## Work item
Scan the lines below for the string "quick". Reply with how many match, and no other words.

[Screenshot grounding data]
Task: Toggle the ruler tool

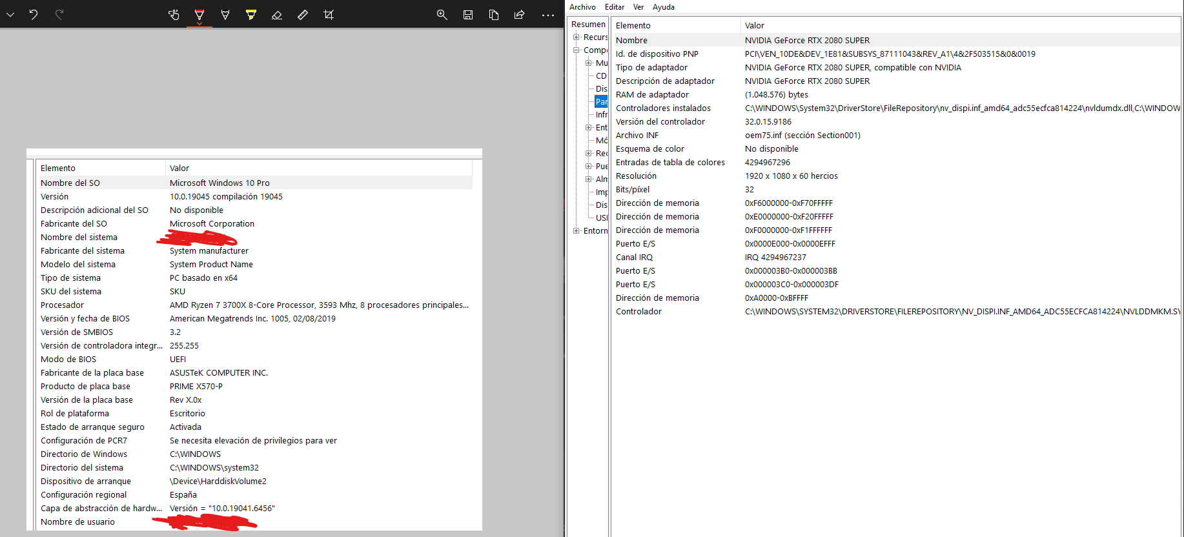Action: click(303, 14)
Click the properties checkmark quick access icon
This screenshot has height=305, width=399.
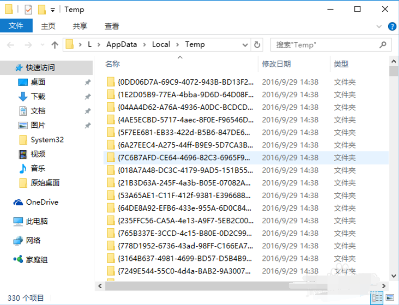(28, 10)
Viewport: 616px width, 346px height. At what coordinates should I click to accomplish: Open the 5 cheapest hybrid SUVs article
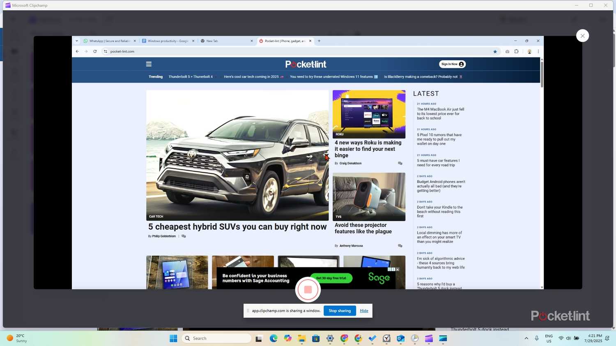pos(237,227)
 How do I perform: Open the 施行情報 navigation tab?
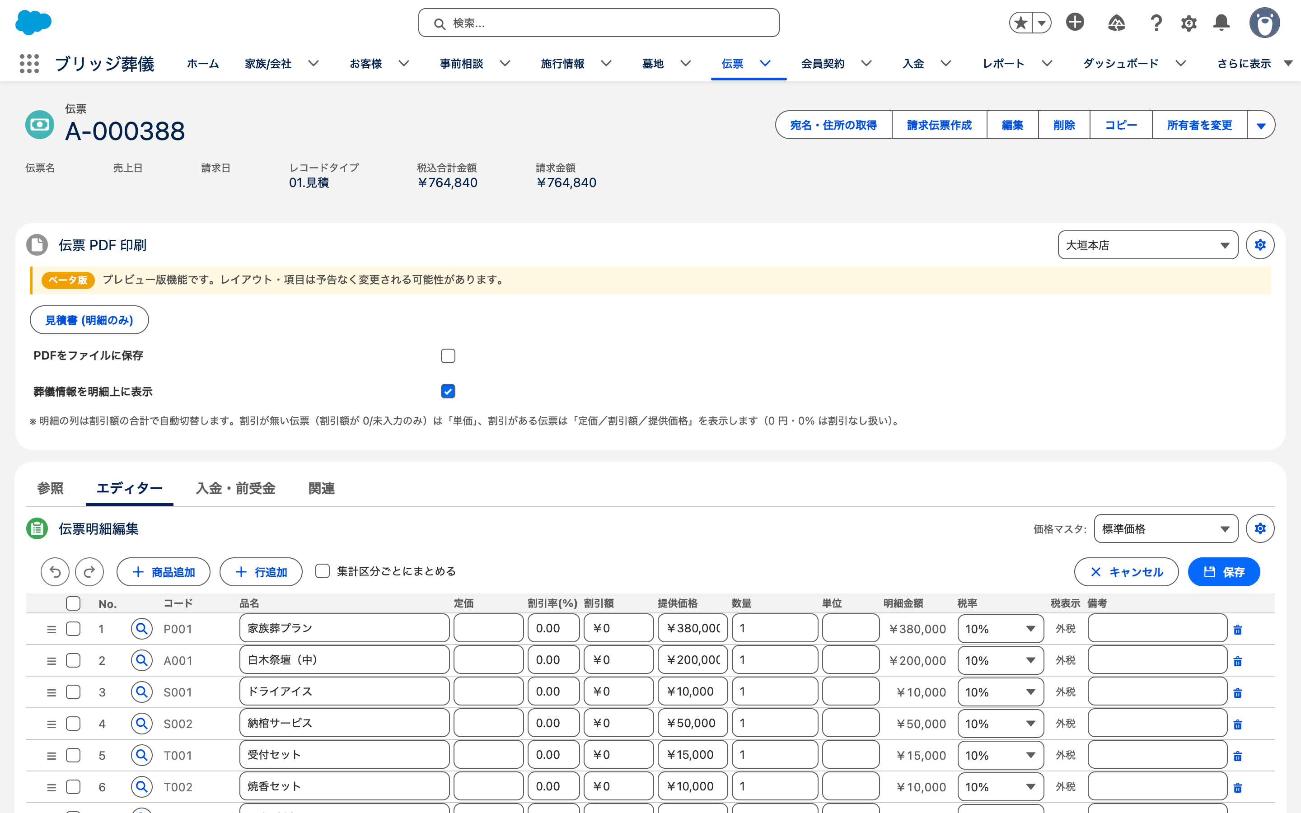click(x=562, y=63)
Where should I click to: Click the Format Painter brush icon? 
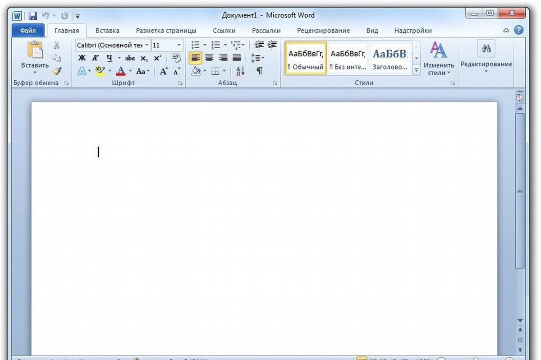(56, 71)
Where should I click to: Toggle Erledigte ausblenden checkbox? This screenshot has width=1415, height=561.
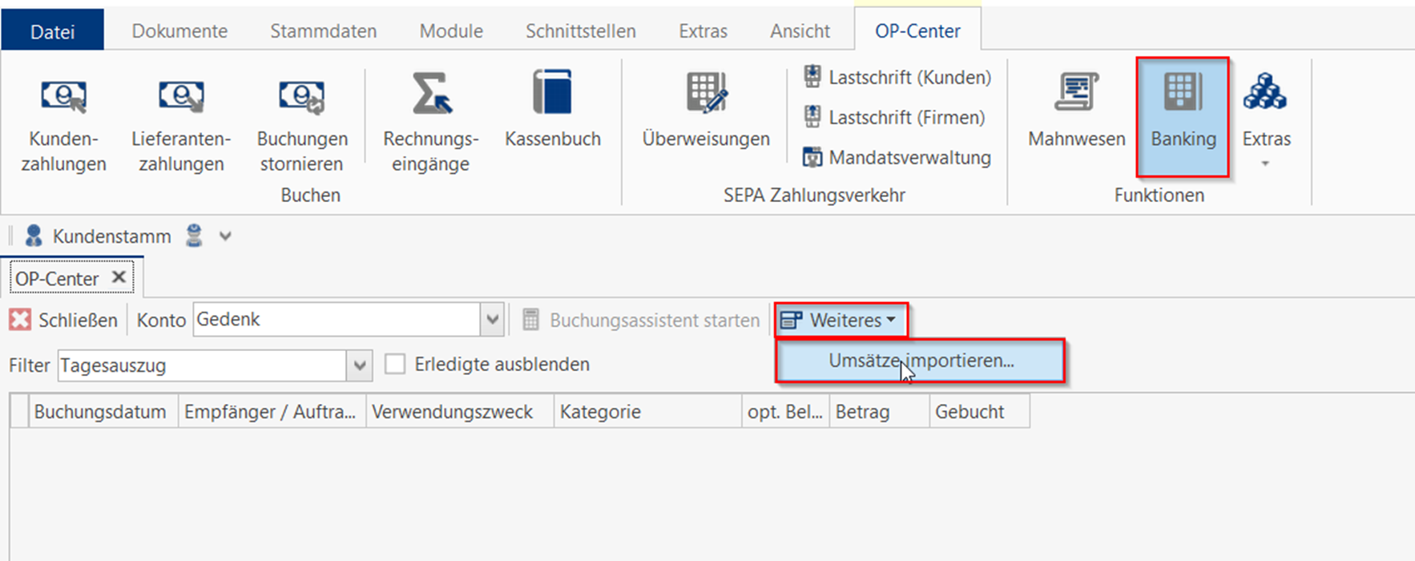(x=395, y=365)
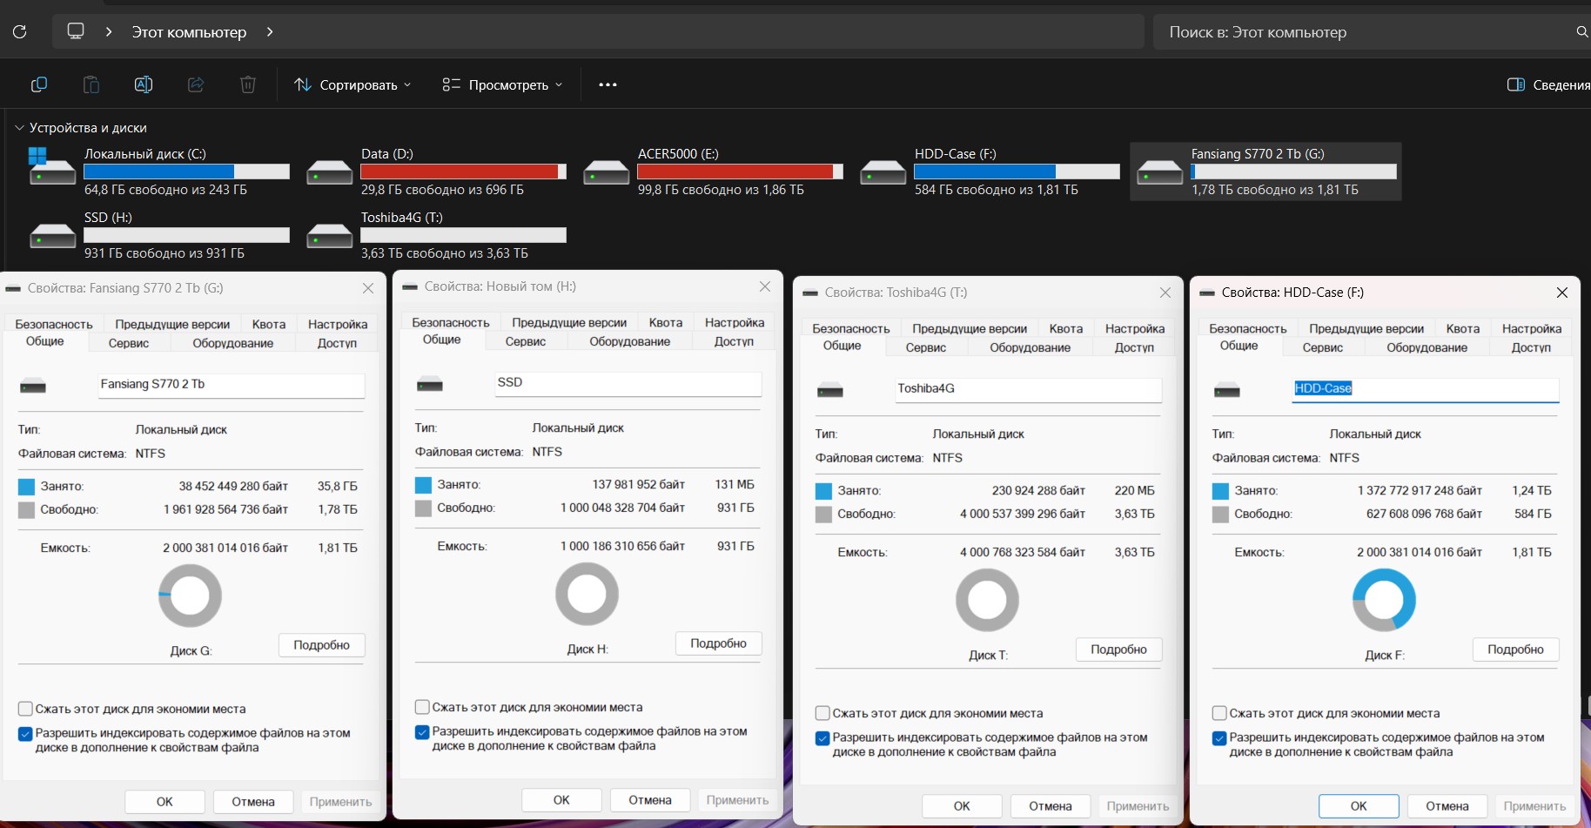Click the share icon in toolbar
Viewport: 1591px width, 828px height.
pyautogui.click(x=196, y=84)
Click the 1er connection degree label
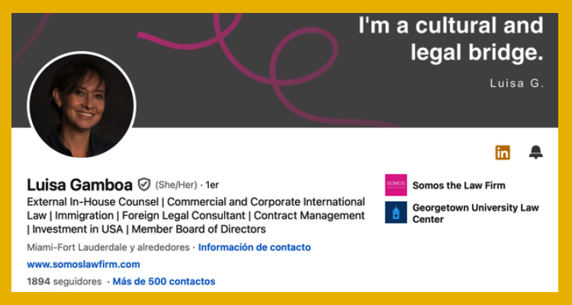The height and width of the screenshot is (305, 572). coord(212,185)

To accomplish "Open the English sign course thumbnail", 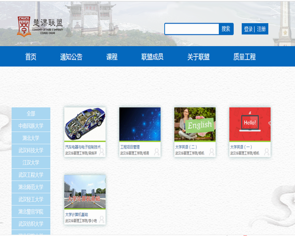I will [x=195, y=124].
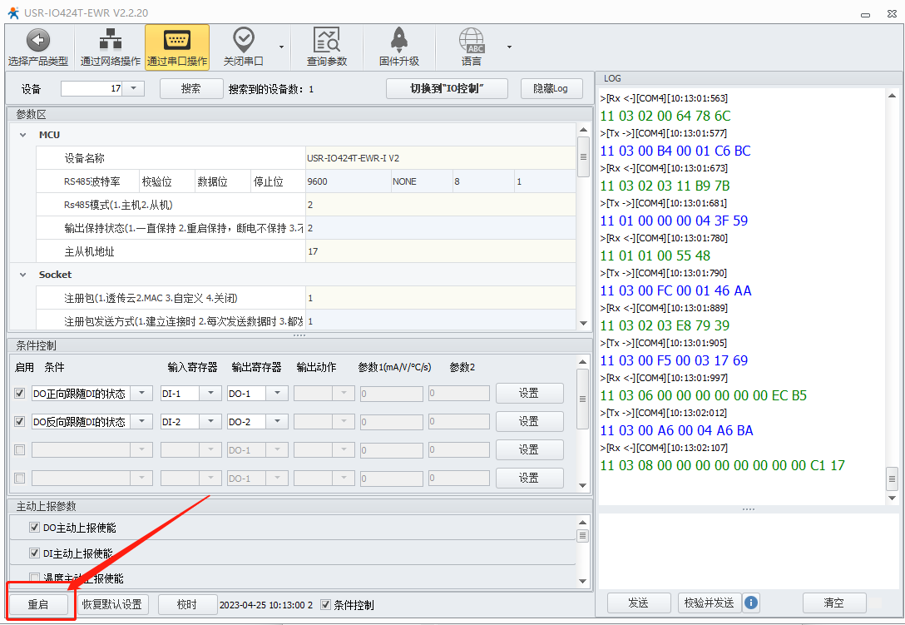
Task: Click the blue info icon beside 校验并发送
Action: tap(751, 603)
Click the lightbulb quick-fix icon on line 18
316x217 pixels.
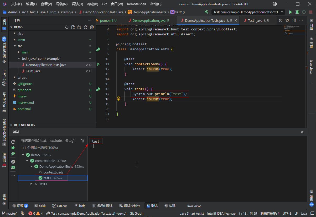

## Answer section
2